Sem registrar chuvas desde 16 de maio, Cuiabá (MT) vive neste mês a mais grave estiagem dos últimos 65 anos. O rio Cuiabá, que corta a capital do Mato Grosso e deságua no rio Paraguai (o principal formador do Pantanal), registrou na última sexta-feira a marca de 7 cm acima do nível do mar. Em todas as réguas que medem o nível dos rios, o nível do mar é o ponto zero, não significando, portanto, que ele está completamente seco. Esse é o índice mais baixo desde 1933, quando começaram os estudos fluviométricos e pluviométricos no Estado.
Segundo o coordenador da Defesa Civil de Mato Grosso, Domingos Iglesias, o rio Cuiabá continua secando. A régua que faz o controle da medição indicava 5,04 m acima do mar em 31 de janeiro último, 5,80 m em 28 de fevereiro, 1,28 m em 31 de março, 0,80 m em abril, 0,39 m em maio e 0,18 m em junho. A Defesa Civil Estadual já estuda uma forma de medir o rio, caso o índice fique negativo, abaixo do registrado na régua.
Como o rio Cuiabá já proporcionou grandes enchentes - em 94 várias pequenas cidades ficaram isoladas - e nunca houve seca dessa proporção, há somente cota de alerta para a cheia, e não para a seca. ‘‘Até 1975 nunca havíamos marcado menos de um metro acima do mar, lembra o coordenador da Defesa Civil.
Iglesias atribui a baixa do rio à evaporação intensa, devido à alta temperatura provocada pelos fenômenos El Ni¤o e La Ni¤a. Os termômetros do 9º Distrito de Meteorologia têm registrado em média 35 graus em Cuiabá, contra até 42 graus já marcados em julho pelos termômetros do centro, que sofrem a influência do calor do asfalto.

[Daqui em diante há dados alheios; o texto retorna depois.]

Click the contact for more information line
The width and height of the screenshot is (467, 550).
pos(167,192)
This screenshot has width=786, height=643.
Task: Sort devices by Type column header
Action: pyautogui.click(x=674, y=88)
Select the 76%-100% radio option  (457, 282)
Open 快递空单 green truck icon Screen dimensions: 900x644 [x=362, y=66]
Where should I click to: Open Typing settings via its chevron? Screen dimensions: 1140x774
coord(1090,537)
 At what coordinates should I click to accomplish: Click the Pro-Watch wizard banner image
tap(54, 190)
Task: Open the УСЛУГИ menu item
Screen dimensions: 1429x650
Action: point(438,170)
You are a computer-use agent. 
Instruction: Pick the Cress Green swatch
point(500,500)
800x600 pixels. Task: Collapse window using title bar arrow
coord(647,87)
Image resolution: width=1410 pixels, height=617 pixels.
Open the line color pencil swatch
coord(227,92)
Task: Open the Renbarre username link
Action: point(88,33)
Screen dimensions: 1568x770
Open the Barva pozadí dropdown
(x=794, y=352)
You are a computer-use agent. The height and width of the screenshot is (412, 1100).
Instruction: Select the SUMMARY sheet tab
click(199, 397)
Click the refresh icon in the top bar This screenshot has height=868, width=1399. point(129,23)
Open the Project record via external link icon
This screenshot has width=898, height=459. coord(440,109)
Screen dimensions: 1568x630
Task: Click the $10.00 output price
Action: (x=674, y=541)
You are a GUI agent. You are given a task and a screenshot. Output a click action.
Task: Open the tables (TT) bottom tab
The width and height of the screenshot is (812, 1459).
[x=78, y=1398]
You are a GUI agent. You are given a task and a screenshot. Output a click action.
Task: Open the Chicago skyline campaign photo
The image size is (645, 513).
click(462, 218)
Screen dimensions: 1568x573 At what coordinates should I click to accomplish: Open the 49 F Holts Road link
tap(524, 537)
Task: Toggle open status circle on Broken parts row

‘‘Nunca vi tanta sequidão assim, diz Marivalda Pereira dos Santos, 38, há 20 moradora na Alameda Júlio Muller, em Várzea Grande, Grande Cuiabá. Segundo os moradores ribeirinhos, o ponto mais fundo do rio no trecho que corta a capital não passa de 2,5 m. Nas proximidades da ponte que une Cuiabá e Várzea Grande, já é possível atravessar o rio andando, com água no peito de um adulto.
Com a baixa do rio, os mais privilegiados são os pescadores. O baixo volume de água aumenta proporcionalmente os cardumes. Muitos desempregados, que não têm outra ocupação, estão aproveitando a época para pescar e vender peixes nas ruas da cidade por um preço bem abaixo dos praticados nos mercados autorizados.
Idosos e crianças são as principais vítimas de infecções respiratórias provocadas pela baixa umidade do ar, em função das queimadas e do calor intenso.
O rio Cuiabá é a principal fonte de abastecimento de água para cerca de um milhão de pessoas na Baixada Cuiabana. Na Grande Cuiabá, onde vivem cerca de 700 mil pessoas, na capital do Estado e em Várzea Grande a situação é precária. A pior situação é na periferia, onde as ruas não são asfaltadas e os moradores sofrem com a poeira.